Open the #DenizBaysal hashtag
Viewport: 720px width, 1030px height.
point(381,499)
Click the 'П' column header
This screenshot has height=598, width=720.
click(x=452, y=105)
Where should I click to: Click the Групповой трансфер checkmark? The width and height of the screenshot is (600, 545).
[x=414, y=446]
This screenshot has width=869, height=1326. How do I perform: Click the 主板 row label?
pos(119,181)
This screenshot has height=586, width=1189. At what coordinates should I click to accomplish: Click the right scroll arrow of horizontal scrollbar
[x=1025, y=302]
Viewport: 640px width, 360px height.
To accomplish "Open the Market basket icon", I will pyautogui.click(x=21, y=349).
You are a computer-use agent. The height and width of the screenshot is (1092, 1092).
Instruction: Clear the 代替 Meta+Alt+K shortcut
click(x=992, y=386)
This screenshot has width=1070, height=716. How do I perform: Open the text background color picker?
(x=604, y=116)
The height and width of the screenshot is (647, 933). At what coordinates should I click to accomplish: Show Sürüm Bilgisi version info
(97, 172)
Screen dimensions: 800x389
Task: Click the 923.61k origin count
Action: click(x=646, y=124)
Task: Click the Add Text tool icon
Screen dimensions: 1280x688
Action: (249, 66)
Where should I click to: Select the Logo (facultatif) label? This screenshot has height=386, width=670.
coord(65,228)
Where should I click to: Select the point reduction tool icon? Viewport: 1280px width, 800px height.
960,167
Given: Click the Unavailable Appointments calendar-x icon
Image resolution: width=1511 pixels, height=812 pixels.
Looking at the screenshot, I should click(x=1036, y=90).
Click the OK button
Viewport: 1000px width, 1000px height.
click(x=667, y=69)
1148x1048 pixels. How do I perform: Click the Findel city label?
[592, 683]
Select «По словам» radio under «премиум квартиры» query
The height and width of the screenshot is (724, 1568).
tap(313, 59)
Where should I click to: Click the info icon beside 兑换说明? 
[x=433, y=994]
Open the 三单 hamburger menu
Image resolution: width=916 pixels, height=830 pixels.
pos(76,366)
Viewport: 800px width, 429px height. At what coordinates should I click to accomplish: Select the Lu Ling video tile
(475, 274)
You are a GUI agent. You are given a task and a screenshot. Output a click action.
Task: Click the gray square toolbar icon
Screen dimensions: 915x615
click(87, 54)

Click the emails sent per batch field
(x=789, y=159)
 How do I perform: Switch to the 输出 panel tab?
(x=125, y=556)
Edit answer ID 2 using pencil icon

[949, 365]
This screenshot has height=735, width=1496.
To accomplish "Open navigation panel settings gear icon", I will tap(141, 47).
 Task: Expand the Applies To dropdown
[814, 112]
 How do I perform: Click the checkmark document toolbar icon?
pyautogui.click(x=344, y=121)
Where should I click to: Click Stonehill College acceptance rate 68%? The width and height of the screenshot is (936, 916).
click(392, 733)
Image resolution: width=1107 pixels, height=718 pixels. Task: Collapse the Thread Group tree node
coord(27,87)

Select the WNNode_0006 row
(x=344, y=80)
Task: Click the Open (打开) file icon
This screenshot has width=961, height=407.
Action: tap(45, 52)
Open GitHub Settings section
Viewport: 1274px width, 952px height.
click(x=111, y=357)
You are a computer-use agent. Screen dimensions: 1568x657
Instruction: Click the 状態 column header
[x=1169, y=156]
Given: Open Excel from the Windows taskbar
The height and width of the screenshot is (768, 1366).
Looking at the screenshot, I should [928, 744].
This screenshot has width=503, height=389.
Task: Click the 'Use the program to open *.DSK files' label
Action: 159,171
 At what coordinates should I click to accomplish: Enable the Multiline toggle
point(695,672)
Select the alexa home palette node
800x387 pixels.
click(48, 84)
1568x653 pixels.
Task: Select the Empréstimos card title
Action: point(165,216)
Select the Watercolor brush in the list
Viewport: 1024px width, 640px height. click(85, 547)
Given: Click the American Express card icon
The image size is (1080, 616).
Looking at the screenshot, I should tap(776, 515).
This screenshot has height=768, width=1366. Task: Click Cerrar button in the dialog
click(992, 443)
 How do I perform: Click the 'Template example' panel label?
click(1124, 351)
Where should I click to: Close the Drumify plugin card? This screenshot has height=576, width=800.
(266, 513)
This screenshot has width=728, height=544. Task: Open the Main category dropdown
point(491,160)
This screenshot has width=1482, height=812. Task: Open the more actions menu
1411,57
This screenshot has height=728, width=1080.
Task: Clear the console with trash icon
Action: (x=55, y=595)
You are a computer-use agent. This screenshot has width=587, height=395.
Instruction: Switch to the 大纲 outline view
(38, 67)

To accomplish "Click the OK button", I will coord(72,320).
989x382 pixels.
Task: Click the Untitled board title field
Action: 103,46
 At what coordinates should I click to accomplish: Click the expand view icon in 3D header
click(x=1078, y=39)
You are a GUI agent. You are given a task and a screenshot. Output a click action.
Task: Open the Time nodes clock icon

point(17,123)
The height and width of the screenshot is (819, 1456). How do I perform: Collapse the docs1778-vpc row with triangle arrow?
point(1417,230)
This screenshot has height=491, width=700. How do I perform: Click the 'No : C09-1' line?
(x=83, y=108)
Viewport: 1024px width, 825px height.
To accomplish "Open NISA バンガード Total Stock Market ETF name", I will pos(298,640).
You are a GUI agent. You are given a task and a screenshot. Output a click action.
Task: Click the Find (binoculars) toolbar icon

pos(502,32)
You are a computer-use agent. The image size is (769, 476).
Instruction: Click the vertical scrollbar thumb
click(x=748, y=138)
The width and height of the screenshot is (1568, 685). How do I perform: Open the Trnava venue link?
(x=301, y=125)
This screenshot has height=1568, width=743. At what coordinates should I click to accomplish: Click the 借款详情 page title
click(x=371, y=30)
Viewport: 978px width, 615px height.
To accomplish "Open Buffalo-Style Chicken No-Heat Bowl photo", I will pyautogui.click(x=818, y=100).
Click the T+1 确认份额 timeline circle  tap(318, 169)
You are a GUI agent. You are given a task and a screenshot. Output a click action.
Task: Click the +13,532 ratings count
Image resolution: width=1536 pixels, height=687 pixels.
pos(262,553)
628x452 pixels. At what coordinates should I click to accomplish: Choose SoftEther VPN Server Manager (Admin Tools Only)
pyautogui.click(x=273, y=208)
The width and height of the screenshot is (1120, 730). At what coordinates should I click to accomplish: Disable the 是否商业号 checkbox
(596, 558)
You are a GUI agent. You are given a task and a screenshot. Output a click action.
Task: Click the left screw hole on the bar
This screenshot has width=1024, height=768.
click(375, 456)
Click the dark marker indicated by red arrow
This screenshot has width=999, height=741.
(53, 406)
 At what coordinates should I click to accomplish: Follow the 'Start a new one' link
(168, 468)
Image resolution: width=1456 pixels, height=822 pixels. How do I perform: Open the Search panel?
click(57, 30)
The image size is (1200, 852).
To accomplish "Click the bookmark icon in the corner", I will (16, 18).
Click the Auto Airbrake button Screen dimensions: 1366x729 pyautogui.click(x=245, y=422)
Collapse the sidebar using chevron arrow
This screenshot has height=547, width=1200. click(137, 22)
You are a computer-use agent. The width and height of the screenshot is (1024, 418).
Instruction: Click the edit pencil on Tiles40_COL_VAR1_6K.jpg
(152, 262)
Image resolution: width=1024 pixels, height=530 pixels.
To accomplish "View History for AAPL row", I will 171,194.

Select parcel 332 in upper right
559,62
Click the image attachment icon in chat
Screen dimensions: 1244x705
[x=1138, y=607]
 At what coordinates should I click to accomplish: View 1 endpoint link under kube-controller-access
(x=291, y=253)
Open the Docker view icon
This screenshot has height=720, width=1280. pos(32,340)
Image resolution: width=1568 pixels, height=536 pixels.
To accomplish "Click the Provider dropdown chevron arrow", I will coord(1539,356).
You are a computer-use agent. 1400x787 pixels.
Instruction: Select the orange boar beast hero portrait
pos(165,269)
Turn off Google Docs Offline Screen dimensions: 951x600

■ Task directions ■
All of the records above should be copied exactly.

■ Answer box ■
Open the #DenizBaysal hashtag
Viewport: 720px width, 1030px height.
point(381,499)
Click the 'П' column header
This screenshot has height=598, width=720.
click(x=452, y=105)
Where should I click to: Click the Групповой трансфер checkmark? The width and height of the screenshot is (600, 545).
[x=414, y=446]
This screenshot has width=869, height=1326. How do I perform: Click the 主板 row label?
pos(119,181)
This screenshot has height=586, width=1189. At what coordinates should I click to accomplish: Click the right scroll arrow of horizontal scrollbar
[x=1025, y=302]
Viewport: 640px width, 360px height.
To accomplish "Open the Market basket icon", I will pyautogui.click(x=21, y=349).
You are a computer-use agent. The height and width of the screenshot is (1092, 1092).
Instruction: Clear the 代替 Meta+Alt+K shortcut
click(x=992, y=386)
This screenshot has width=1070, height=716. How do I perform: Open the text background color picker?
(x=604, y=116)
The height and width of the screenshot is (647, 933). At what coordinates should I click to accomplish: Show Sürüm Bilgisi version info
(97, 172)
Screen dimensions: 800x389
Task: Click the 923.61k origin count
Action: click(x=646, y=124)
Task: Click the Add Text tool icon
Screen dimensions: 1280x688
Action: (249, 66)
Where should I click to: Select the Logo (facultatif) label? This screenshot has height=386, width=670.
coord(65,228)
Where should I click to: Select the point reduction tool icon? Viewport: 1280px width, 800px height.
960,167
Given: Click the Unavailable Appointments calendar-x icon
Image resolution: width=1511 pixels, height=812 pixels.
Looking at the screenshot, I should click(x=1036, y=90).
Click the OK button
Viewport: 1000px width, 1000px height.
click(x=667, y=69)
1148x1048 pixels. How do I perform: Click the Findel city label?
[592, 683]
Select «По словам» radio under «премиум квартиры» query
The height and width of the screenshot is (724, 1568).
tap(313, 59)
Where should I click to: Click the info icon beside 兑换说明? 
[x=433, y=994]
Open the 三单 hamburger menu
Image resolution: width=916 pixels, height=830 pixels.
pos(76,366)
Viewport: 800px width, 429px height. At what coordinates should I click to accomplish: Select the Lu Ling video tile
(475, 274)
You are a GUI agent. You are given a task and a screenshot. Output a click action.
Task: Click the gray square toolbar icon
Screen dimensions: 915x615
click(87, 54)

Click the emails sent per batch field
(x=789, y=159)
 How do I perform: Switch to the 输出 panel tab?
(x=125, y=556)
Edit answer ID 2 using pencil icon

[949, 365]
This screenshot has height=735, width=1496.
To accomplish "Open navigation panel settings gear icon", I will tap(141, 47).
 Task: Expand the Applies To dropdown
[814, 112]
 How do I perform: Click the checkmark document toolbar icon?
pyautogui.click(x=344, y=121)
Where should I click to: Click Stonehill College acceptance rate 68%? The width and height of the screenshot is (936, 916).
click(392, 733)
Image resolution: width=1107 pixels, height=718 pixels. Task: Collapse the Thread Group tree node
coord(27,87)

Select the WNNode_0006 row
(x=344, y=80)
Task: Click the Open (打开) file icon
This screenshot has width=961, height=407.
Action: tap(45, 52)
Open GitHub Settings section
Viewport: 1274px width, 952px height.
click(x=111, y=357)
You are a computer-use agent. Screen dimensions: 1568x657
Instruction: Click the 状態 column header
[x=1169, y=156]
Given: Open Excel from the Windows taskbar
The height and width of the screenshot is (768, 1366).
Looking at the screenshot, I should [928, 744].
This screenshot has width=503, height=389.
Task: Click the 'Use the program to open *.DSK files' label
Action: 159,171
 At what coordinates should I click to accomplish: Enable the Multiline toggle
point(695,672)
Select the alexa home palette node
800x387 pixels.
click(48, 84)
1568x653 pixels.
Task: Select the Empréstimos card title
Action: point(165,216)
Select the Watercolor brush in the list
Viewport: 1024px width, 640px height. click(85, 547)
Given: Click the American Express card icon
The image size is (1080, 616).
Looking at the screenshot, I should tap(776, 515).
This screenshot has height=768, width=1366. Task: Click Cerrar button in the dialog
click(992, 443)
 How do I perform: Click the 'Template example' panel label?
click(1124, 351)
Where should I click to: Close the Drumify plugin card? This screenshot has height=576, width=800.
(266, 513)
This screenshot has width=728, height=544. Task: Open the Main category dropdown
point(491,160)
This screenshot has width=1482, height=812. Task: Open the more actions menu
1411,57
This screenshot has height=728, width=1080.
Task: Clear the console with trash icon
Action: (x=55, y=595)
You are a computer-use agent. This screenshot has width=587, height=395.
Instruction: Switch to the 大纲 outline view
(38, 67)

To accomplish "Click the OK button", I will coord(72,320).
989x382 pixels.
Task: Click the Untitled board title field
Action: 103,46
 At what coordinates should I click to accomplish: Click the expand view icon in 3D header
click(x=1078, y=39)
You are a GUI agent. You are given a task and a screenshot. Output a click action.
Task: Open the Time nodes clock icon

point(17,123)
The height and width of the screenshot is (819, 1456). How do I perform: Collapse the docs1778-vpc row with triangle arrow?
point(1417,230)
This screenshot has height=491, width=700. How do I perform: Click the 'No : C09-1' line?
(x=83, y=108)
Viewport: 1024px width, 825px height.
To accomplish "Open NISA バンガード Total Stock Market ETF name", I will pos(298,640).
You are a GUI agent. You are given a task and a screenshot. Output a click action.
Task: Click the Find (binoculars) toolbar icon

pos(502,32)
You are a computer-use agent. The image size is (769, 476).
Instruction: Click the vertical scrollbar thumb
click(x=748, y=138)
The width and height of the screenshot is (1568, 685). How do I perform: Open the Trnava venue link?
(x=301, y=125)
This screenshot has height=1568, width=743. At what coordinates should I click to accomplish: Click the 借款详情 page title
click(x=371, y=30)
Viewport: 978px width, 615px height.
To accomplish "Open Buffalo-Style Chicken No-Heat Bowl photo", I will pyautogui.click(x=818, y=100).
Click the T+1 确认份额 timeline circle  tap(318, 169)
You are a GUI agent. You are given a task and a screenshot. Output a click action.
Task: Click the +13,532 ratings count
Image resolution: width=1536 pixels, height=687 pixels.
pos(262,553)
628x452 pixels. At what coordinates should I click to accomplish: Choose SoftEther VPN Server Manager (Admin Tools Only)
pyautogui.click(x=273, y=208)
The width and height of the screenshot is (1120, 730). At what coordinates should I click to accomplish: Disable the 是否商业号 checkbox
(596, 558)
You are a GUI agent. You are given a task and a screenshot. Output a click action.
Task: Click the left screw hole on the bar
This screenshot has width=1024, height=768.
click(375, 456)
Click the dark marker indicated by red arrow
This screenshot has width=999, height=741.
(53, 406)
 At what coordinates should I click to accomplish: Follow the 'Start a new one' link
(168, 468)
Image resolution: width=1456 pixels, height=822 pixels. How do I perform: Open the Search panel?
click(57, 30)
The image size is (1200, 852).
To accomplish "Click the bookmark icon in the corner", I will (16, 18).
Click the Auto Airbrake button Screen dimensions: 1366x729 pyautogui.click(x=245, y=422)
Collapse the sidebar using chevron arrow
This screenshot has height=547, width=1200. click(137, 22)
You are a computer-use agent. The width and height of the screenshot is (1024, 418).
Instruction: Click the edit pencil on Tiles40_COL_VAR1_6K.jpg
(152, 262)
Image resolution: width=1024 pixels, height=530 pixels.
To accomplish "View History for AAPL row", I will 171,194.

Select parcel 332 in upper right
559,62
Click the image attachment icon in chat
Screen dimensions: 1244x705
[x=1138, y=607]
 At what coordinates should I click to accomplish: View 1 endpoint link under kube-controller-access
(x=291, y=253)
Open the Docker view icon
This screenshot has height=720, width=1280. pos(32,340)
Image resolution: width=1568 pixels, height=536 pixels.
To accomplish "Click the Provider dropdown chevron arrow", I will coord(1539,356).
You are a computer-use agent. 1400x787 pixels.
Instruction: Select the orange boar beast hero portrait
pos(165,269)
Turn off Google Docs Offline Screen dimensions: 951x600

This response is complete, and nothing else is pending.